## [Goal of the exercise]
From the line holding "The image size is (1150, 614)." to the final line of the entries, set down each line exactly, including both, and nothing more.

START Source material

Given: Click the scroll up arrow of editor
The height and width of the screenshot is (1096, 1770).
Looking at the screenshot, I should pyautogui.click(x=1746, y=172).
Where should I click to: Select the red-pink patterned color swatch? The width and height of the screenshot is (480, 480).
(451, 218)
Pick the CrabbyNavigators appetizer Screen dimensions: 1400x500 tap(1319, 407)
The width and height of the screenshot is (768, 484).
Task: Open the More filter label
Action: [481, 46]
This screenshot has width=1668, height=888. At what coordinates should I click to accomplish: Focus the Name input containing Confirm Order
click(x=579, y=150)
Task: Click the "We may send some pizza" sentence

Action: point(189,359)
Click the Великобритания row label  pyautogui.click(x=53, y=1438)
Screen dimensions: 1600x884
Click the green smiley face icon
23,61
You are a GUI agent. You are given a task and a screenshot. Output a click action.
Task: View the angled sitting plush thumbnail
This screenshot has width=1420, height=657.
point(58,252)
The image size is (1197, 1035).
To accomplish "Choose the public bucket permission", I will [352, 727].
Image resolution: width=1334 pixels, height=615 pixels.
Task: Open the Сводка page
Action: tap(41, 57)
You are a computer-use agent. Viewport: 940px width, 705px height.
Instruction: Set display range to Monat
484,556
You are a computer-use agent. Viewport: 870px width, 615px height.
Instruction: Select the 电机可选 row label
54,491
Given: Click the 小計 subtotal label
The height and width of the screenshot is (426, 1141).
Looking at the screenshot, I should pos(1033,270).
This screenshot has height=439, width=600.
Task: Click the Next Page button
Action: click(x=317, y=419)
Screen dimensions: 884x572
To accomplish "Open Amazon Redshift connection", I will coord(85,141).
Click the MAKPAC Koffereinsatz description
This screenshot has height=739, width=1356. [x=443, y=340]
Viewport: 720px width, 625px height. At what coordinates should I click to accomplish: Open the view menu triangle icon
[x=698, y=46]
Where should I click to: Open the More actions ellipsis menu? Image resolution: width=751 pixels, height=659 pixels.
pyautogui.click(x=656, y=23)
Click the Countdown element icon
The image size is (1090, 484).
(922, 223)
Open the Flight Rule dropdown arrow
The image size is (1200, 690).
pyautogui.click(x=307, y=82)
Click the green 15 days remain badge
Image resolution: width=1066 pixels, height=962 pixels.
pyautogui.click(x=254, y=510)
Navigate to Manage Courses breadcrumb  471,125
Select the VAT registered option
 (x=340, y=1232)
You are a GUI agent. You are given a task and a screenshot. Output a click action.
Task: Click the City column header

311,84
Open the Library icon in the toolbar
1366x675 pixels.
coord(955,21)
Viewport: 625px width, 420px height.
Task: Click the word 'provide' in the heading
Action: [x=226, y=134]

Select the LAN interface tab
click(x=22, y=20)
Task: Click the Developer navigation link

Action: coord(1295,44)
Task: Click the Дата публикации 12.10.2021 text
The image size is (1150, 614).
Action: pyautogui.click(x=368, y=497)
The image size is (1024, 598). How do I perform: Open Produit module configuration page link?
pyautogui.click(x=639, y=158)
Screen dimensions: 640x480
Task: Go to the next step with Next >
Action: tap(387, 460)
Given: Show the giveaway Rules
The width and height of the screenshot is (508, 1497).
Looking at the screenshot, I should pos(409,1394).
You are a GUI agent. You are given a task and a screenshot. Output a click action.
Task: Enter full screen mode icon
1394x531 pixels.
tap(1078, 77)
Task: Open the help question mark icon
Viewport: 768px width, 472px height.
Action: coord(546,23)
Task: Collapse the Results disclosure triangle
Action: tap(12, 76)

END Source material

## [Solution below]
The image size is (1150, 614).
Action: pyautogui.click(x=368, y=497)
The image size is (1024, 598). How do I perform: Open Produit module configuration page link?
pyautogui.click(x=639, y=158)
Screen dimensions: 640x480
Task: Go to the next step with Next >
Action: tap(387, 460)
Given: Show the giveaway Rules
The width and height of the screenshot is (508, 1497).
Looking at the screenshot, I should pos(409,1394).
You are a GUI agent. You are given a task and a screenshot. Output a click action.
Task: Enter full screen mode icon
1394x531 pixels.
tap(1078, 77)
Task: Open the help question mark icon
Viewport: 768px width, 472px height.
Action: coord(546,23)
Task: Collapse the Results disclosure triangle
Action: tap(12, 76)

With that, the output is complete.